Beach Roses takes place on Martha’s Vineyard and follows the lives of three women with breast cancer: Katie, Faye, Hannah and Rita; the woman asked to run a support group for them even though she’s never had cancer herself. She doesn’t really want to run this group but she’ll do pretty much anything for Doc Hastings so she agrees. Thus begins the journey that these women take that leaves them with the knowledge that sometimes it’s those we least expect to be there that are. They pull us from the deepest ends of sorrow and make our hearts lighter even if just by a little bit.
Katie is a rock star who at just over twenty years old finds she has breast cancer and is pregnant on top of that. She has to decide to do what’s best for her baby and herself. She is hit with a lot as she learns of betrayals from those she thought were the very people who cared about her. Will she learn to stand on her own feet and fight back? Will she be able to mend past relationships and learn to love again?
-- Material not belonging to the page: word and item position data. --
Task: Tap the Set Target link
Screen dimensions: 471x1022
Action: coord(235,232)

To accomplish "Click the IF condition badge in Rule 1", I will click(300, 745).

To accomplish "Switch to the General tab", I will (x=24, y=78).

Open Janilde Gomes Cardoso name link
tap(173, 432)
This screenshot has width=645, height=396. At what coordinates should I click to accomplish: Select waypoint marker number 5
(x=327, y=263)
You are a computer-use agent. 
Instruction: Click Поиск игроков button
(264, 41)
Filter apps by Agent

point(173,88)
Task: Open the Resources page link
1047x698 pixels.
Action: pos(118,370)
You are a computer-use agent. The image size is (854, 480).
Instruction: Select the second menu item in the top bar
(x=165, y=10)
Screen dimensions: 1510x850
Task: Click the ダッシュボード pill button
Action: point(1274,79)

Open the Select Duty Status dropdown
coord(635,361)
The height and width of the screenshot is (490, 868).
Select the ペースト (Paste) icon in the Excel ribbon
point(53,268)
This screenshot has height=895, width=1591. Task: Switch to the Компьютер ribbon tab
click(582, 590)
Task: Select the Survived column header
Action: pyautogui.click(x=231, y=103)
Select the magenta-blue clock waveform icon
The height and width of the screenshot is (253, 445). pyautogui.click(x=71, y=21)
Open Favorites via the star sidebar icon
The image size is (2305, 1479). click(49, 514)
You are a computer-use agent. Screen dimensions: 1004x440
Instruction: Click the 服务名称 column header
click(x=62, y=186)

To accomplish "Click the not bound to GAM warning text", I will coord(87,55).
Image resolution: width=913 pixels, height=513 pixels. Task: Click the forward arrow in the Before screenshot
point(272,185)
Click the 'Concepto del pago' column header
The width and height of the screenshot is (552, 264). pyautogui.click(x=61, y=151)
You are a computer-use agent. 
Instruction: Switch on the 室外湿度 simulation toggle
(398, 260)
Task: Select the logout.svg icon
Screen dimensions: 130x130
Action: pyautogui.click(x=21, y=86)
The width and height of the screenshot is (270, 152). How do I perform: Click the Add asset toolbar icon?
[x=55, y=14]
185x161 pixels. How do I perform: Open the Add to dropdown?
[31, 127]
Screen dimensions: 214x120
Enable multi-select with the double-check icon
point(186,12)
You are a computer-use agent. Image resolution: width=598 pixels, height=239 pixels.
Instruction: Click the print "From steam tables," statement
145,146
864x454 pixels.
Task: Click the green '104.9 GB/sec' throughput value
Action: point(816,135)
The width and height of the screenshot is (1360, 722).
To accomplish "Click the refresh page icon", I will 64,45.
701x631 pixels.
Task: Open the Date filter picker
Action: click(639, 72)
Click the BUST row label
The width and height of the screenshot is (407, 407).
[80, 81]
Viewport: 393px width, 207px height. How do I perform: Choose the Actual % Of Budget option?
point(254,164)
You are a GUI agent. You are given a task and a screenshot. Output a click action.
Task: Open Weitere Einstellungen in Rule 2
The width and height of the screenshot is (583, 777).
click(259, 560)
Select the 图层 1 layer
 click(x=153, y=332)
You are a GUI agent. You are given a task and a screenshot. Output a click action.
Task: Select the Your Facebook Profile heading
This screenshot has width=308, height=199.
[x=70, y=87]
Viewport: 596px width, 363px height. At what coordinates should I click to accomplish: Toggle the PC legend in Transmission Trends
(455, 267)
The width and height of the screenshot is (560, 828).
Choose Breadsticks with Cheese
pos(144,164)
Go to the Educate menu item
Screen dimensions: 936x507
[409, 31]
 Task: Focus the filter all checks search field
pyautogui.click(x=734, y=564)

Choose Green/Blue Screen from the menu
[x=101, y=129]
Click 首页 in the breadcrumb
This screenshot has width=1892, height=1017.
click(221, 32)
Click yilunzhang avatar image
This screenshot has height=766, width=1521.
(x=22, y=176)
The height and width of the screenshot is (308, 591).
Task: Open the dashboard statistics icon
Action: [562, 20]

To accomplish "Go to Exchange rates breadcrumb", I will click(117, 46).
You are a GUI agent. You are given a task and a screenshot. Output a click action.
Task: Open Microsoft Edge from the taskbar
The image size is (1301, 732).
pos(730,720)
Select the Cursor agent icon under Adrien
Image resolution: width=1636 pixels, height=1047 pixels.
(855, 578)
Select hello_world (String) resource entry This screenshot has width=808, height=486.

Hannah is a housewife who is harboring secrets of her own from her younger years. Hannah is one of those women who is always so concerned about caring for others that she forgets that she needs some tender loving herself. She is also the one woman in the group with the most advanced stage of cancer. Will she be around to see her kids grow up? Will she ever be able to realize her own dreams?
Faye could be considered the stuck up one of the bunch. This is her second round with breast cancer and she feels that this time is the end. She is also the most standoffish – she really doesn’t want to get involved with all of this. Faye is also living with demons of her own from her past to do with her children – one of which she doesn’t even know where to find him. Will she open herself up to the group – to these women? Will she find her son and mend the fences broken between them?
Rita was the one I liked the least although I did like her determination in protecting these women once she got to know them. She also really opened herself up throughout the story to these women and I liked that. However, she’s done a lot of things that she isn’t proud of and unfortunately for her one of them hits her in the face when she begins running the support group. Will she face up to what she did? Will she be forgiven?
This is a heartwarming story of the friendships and bonds that women form; sometimes when they least expect it. These women bonded over cancer but then it became so much more. It became about their families, hopes, dreams and the sharing of their innermost beings – those you just don’t often share with others. They supported each other through it all and it really turned out to be a story which warmed the heart and offered hope and love – I so enjoyed this book!